Cogobernanza: cero en conducta

Borja Puig de la Bellaca

Entre otras muchas cosas, la trágica pandemia del covid-19 puso a prueba, desde el momento mismo de su declaración, la eficacia de nuestra cogobernanza, esa sin la cual los estados descentralizados no pueden funcionar. Y lo hizo, además, en medio de la crisis sanitaria, económica y social de enorme gravedad que el coronavirus acabaría provocando. Tras un año de experiencia, el balance de la coordinación territorial es, creo, claramente negativo. ¿Podría haber sido peor? Seguro, aunque ello no debería servirnos de consuelo. Como tampoco el hecho de que la colaboración entre el Estado y las regiones haya sido desde sus inicios una de las asignaturas pendientes del sistema autonómico español.

Es verdad que los números de la coordinación han mejorado: a finales del pasado año la entonces ministra de Política Territorial (hoy de Sanidad) hacía un recuento de las conferencias sectoriales. En el 2020, informaba, se habían incrementado de forma sustancial: 140, cuando la media anual venía siendo de no más de medio centenar.
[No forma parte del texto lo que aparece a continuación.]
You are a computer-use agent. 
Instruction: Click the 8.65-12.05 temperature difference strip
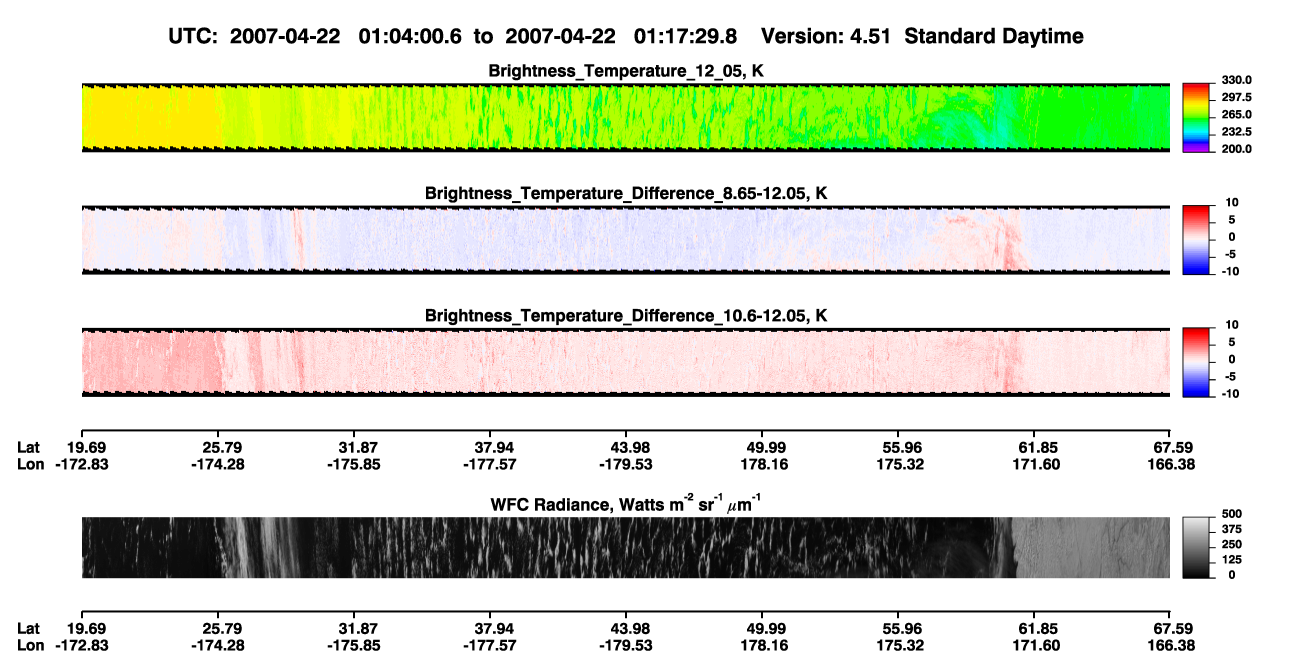pos(625,239)
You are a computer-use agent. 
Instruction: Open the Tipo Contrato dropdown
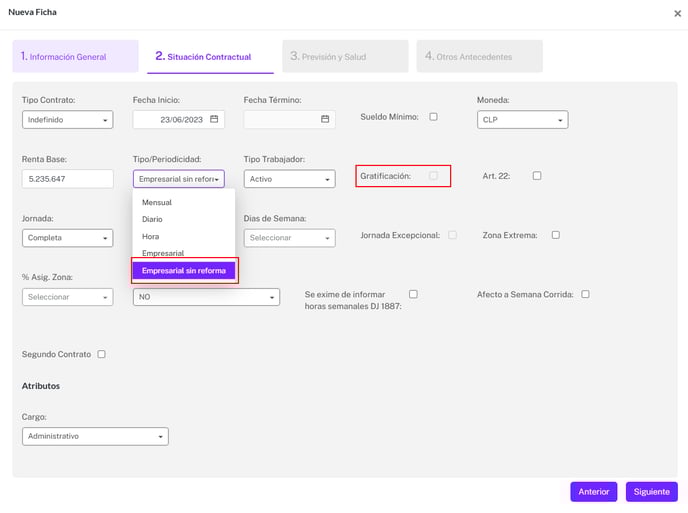tap(67, 120)
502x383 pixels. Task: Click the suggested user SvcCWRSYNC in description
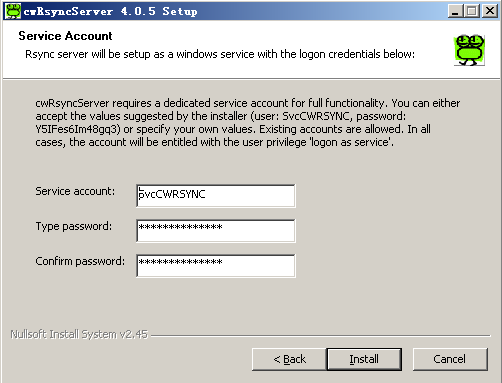tap(317, 116)
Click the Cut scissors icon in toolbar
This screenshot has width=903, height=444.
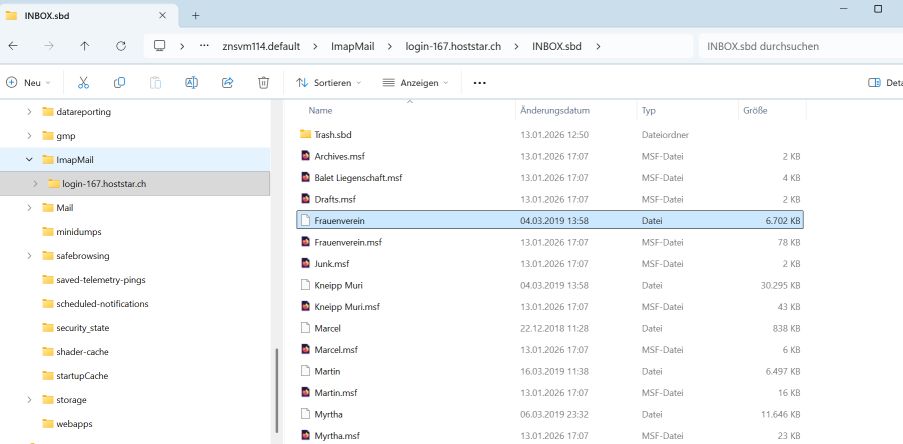(x=84, y=83)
Darias destacaba, además, que las reuniones del Consejo Interterritorial del Sistema Nacional de Salud, básico instrumento de colaboración territorial en la lucha contra el covid, suponían más de la mitad.

¿Por qué afirmar, entonces, utilizando el título de la gran película dirigida por Jean Vigo en 1933, que a la cogobernanza debe otorgársele un cero en conducta? Pues porque, como ha venido sucediendo durante años, los resultados de la cooperación territorial han estado marcados por el respectivo signo partidista de los ejecutivos nacional y regionales, lo que no significa que la lucha contra el covid no originase también conflictos entre el Gobierno y las comunidades de mayoría socialista: recuérdese, entre otros, el nacido de la reiterada negativa del primero a ampliar el toque de queda solicitado por la mayoría de las autonomías.

Pero no ha sido esa la principal causa de la baja calidad de la cogobernanza, sino la ausencia de un auténtico modelo de lucha contra el covid. El Gobierno decidió en el primer estado de alarma concentrar todas las facultades de gestión de la pandemia, pero, tras el fracaso de lo que el presidente Sánchez presentó como un gran éxito («Hemos vencido al virus»), la segunda ola llevó a la adopción de un modelo opuesto -el del segundo estado de alarma- que trasladaba a los gobiernos regionales la lucha contra el coronavirus.

Es verdad que la distinta situación sanitaria de cada comunidad exigía un marco flexible, pero lo es, también, que durante todo el período de la segunda y la tercera olas brilló por su ausencia una coordinación efectiva de la gestión autonómica por parte de un Gobierno que actuó más como un espectador externo de la situación que como el órgano que debe dirigir la política estatal. Queda por saber la influencia que tal descoordinación ha tenido en el hecho de que España haya sido durante el primer año de la pandemia uno de los países del mundo con mayor cantidad de infectados y fallecidos por el coronavirus. Y, también, el que ha presentado peores datos económicos.